Finally, the long dark night of the small sub-section of the world’s population that watches Community is over. “Urban Matrimony and the Sandwich Arts” isn’t a huge declarative return for the show, but it is a completely enjoyable and solid episode of the series. Like most episodes it sets its sights on a central thematic concern, the way people both leave behind and retreat to “normalcy” as they grow up, and weaves in and out of stories related to the topic while telling a bunch of pretty damn funny jokes. If anything, it’s a reminder of why Community is such a consistently enjoyable show even if it doesn’t always reach the heights of its best, most imaginative episodes.
It all starts with a singing and dancing proposal from Shirley’s ex, and soon to be once more, husband that comes immediately after Shirley and Pierce decide to try opening a sandwich shop in a vacant part of Greendale’s cafeteria. Shirley quickly seems to lose interest in the shop once she’s stuck making wedding plans and Britta, in all her anti-wedding glory calls Shirley out on how she’s putting her dreams on hold for a man. Britta’s right, and though Shirley’s at first skeptical of Britta’s offer to plan the wedding with Annie she realizes that she doesn’t want to return to solely being a housewife. It also turns out that Britta’s own version of normal, generally being anti-everything everyone else likes, is a response to the fact that she comes from a long line of housewives and mothers which she demonstrates with a ridiculous amount of flair for planning weddings, even when she doesn’t care about them.
One of the things that I’d missed about Community is how good it is at committing to its thematic concerns. Even if all the plots or character arcs don’t at first seem related to this concept of normalcy they almost all thread their way back to it by the end of the episode. Jeff’s inability to write a wedding toast stems from the shattered normalcy that was his broken home life as a child, Pierce’s new “entrepreneurial” moxie comes from the fact that he was fired from his job at Hawthorne wipes after his father died and wants to be a business owner again, and even Andre’s proposal comes out of a desire to return his life to a point where he wasn’t a failing stereo shop owner. Everyone is either grasping for something they once had or running away from something they’re scared of, feelings that are all too easy to relate to.
What I like so much about Community is how strongly structured even more minor episodes like this week’s are. The writers are never content to just fall back on the great cast they have or the solid joke writing they execute on seemingly every time out, they make sure to really focus in on a topic and then explore it. Even when it seems like Andre’s proposal is simply a way to get at a conflict within Shirley it has a life outside of what the viewer sees. There’s a whole different version of this episode where Andre is the lead and instead of being the cool, awesome guy he seems to be in those opening moments he’s a desperate kind of sad figure attempting to relive something he hasn’t experienced since Shirley left him. That Community gives that kind of consideration even to the minor characters in the episode is just one of the things that makes it so special.

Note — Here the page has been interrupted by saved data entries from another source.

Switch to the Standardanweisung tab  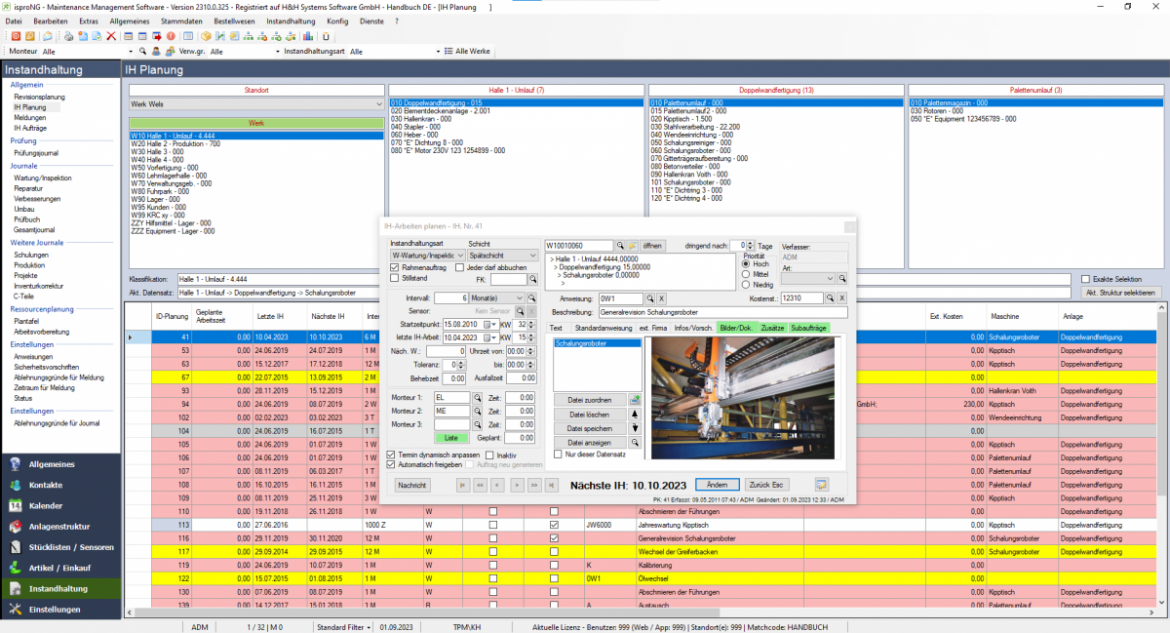[602, 328]
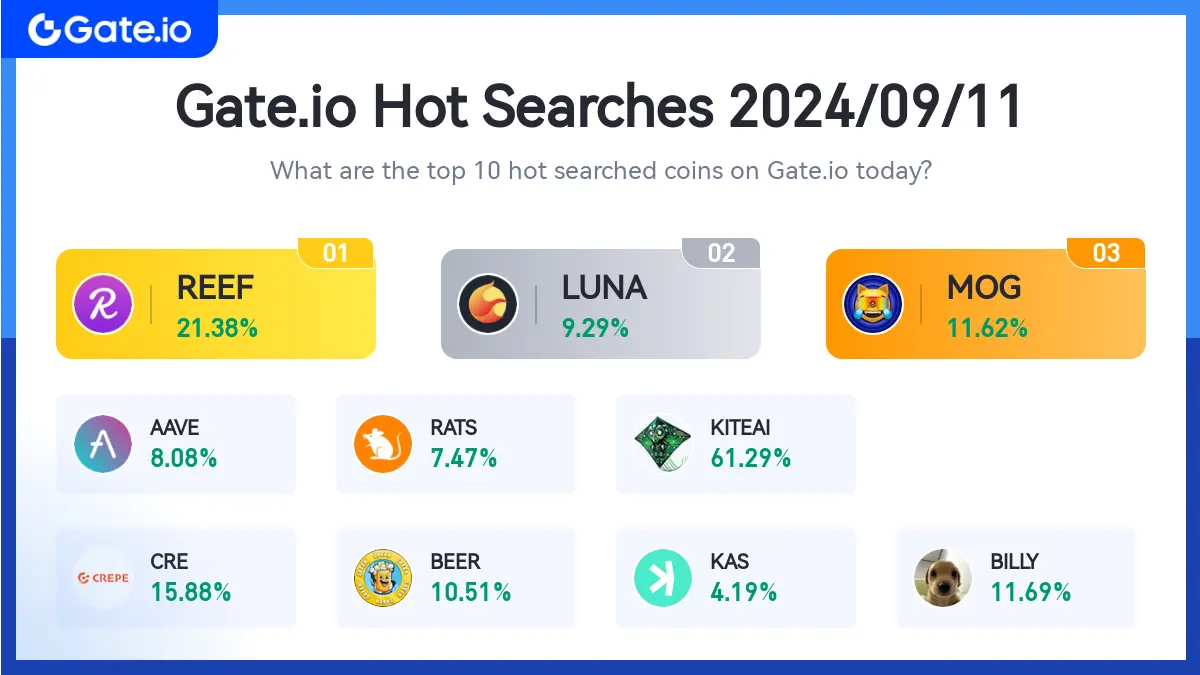
Task: Select the teal KAS coin icon
Action: coord(663,578)
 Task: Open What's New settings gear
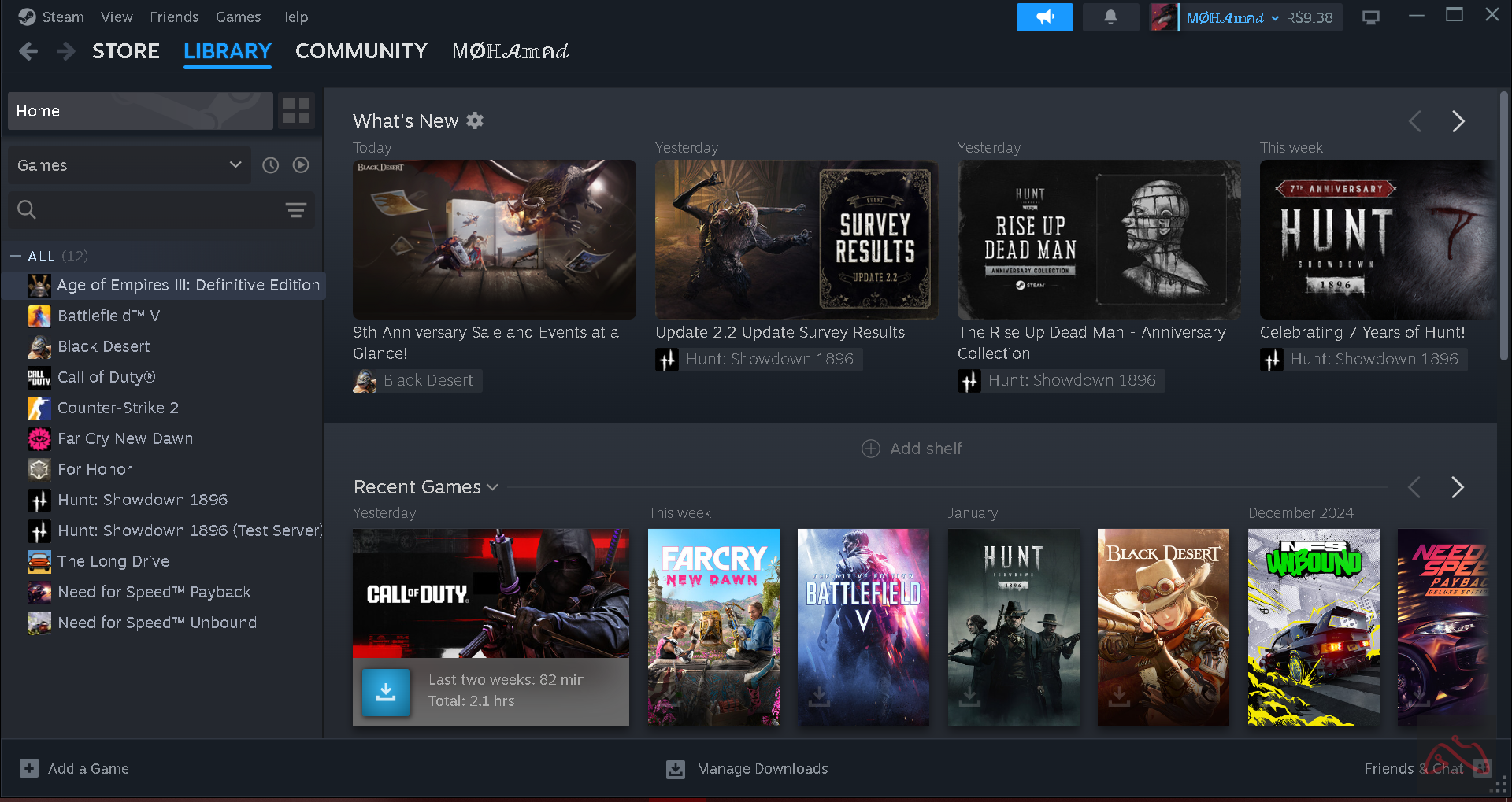click(475, 120)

One of the other things that makes Community so great is the fact that it’s just so freaking funny. The brief shot of the door to the dreamatorium that allows the viewer access only to the sounds Troy and Abed are creating is just great, as are Troy and Abed in their normal mode, a mode that Andre has difficulty recognizing as anything other than sarcasm. Or how about Pierce’s wireless security device that determines whether people are guests or intruders based on the color of their skin. Or there’s the Grinch like depiction of Jeff’s innermost desires that features things like Annie, Annie’s boobs (the actual boobs and not the monkey who appears later), and scotch. It’s business as usual to an extent, but when business as usual includes Oscar winner Jim Rash, I love being able to say that, being utterly astonished at a transparency depicting a cartoon version of him with bags of money that’s something to celebrate. Community’s back, and I’m oh so happy it is.
- “No to everything you both said!” Britta let me count the ways I love thee.
- “It’s like a thought with another thought’s hat on it?”
- “The trouser bench, for the man on the go who makes frequent stops.”
- “Color me lavender. Lavender means impressed.”
- “That’s me! Where did I get all that money I’m holding?”
- “How fiscal will the quarterly earnings be?”
- “Shut up Leonard! The teenage girls you play ping pong with are doing it ironically.”